→ Work to be completed
Go through the entries below line by line and tally those holding "image"; write only the tally.

+++ Material for this exercise

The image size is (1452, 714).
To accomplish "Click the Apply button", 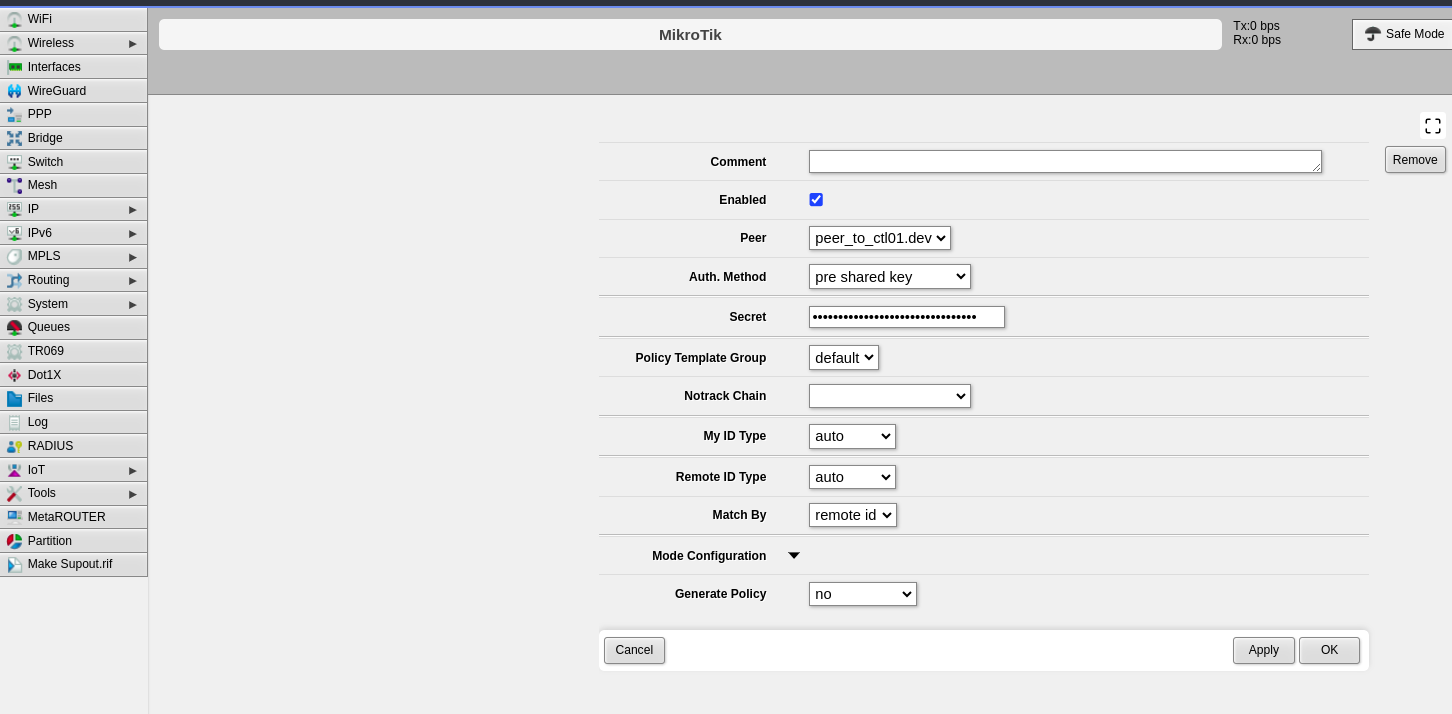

++++++
+++ Material for this exercise

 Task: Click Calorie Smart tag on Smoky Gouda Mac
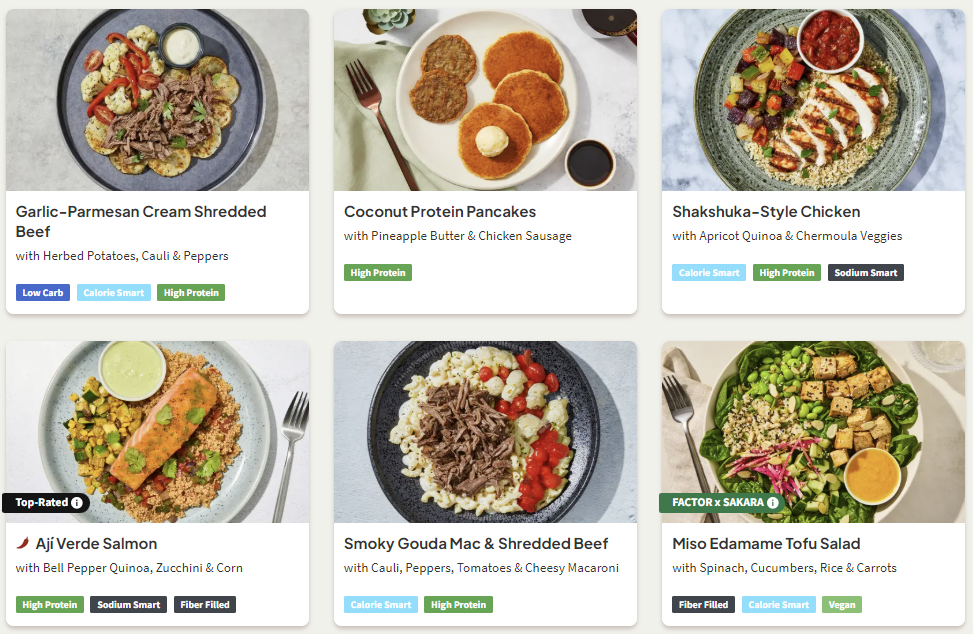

++++++
+++ Material for this exercise

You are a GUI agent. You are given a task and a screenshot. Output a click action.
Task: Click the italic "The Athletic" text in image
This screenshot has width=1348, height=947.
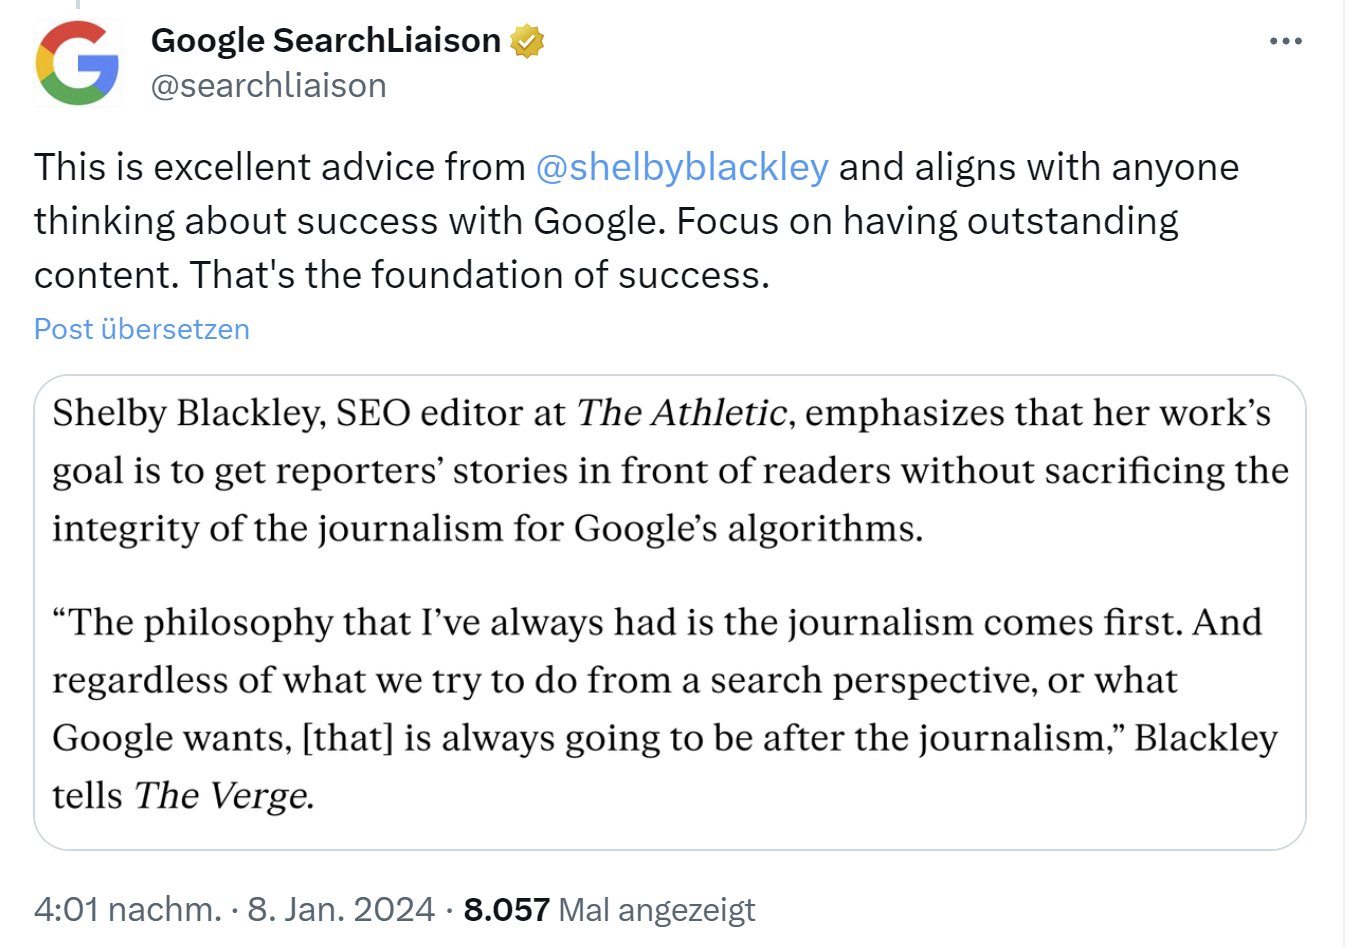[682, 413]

++++++

→ Written reply
2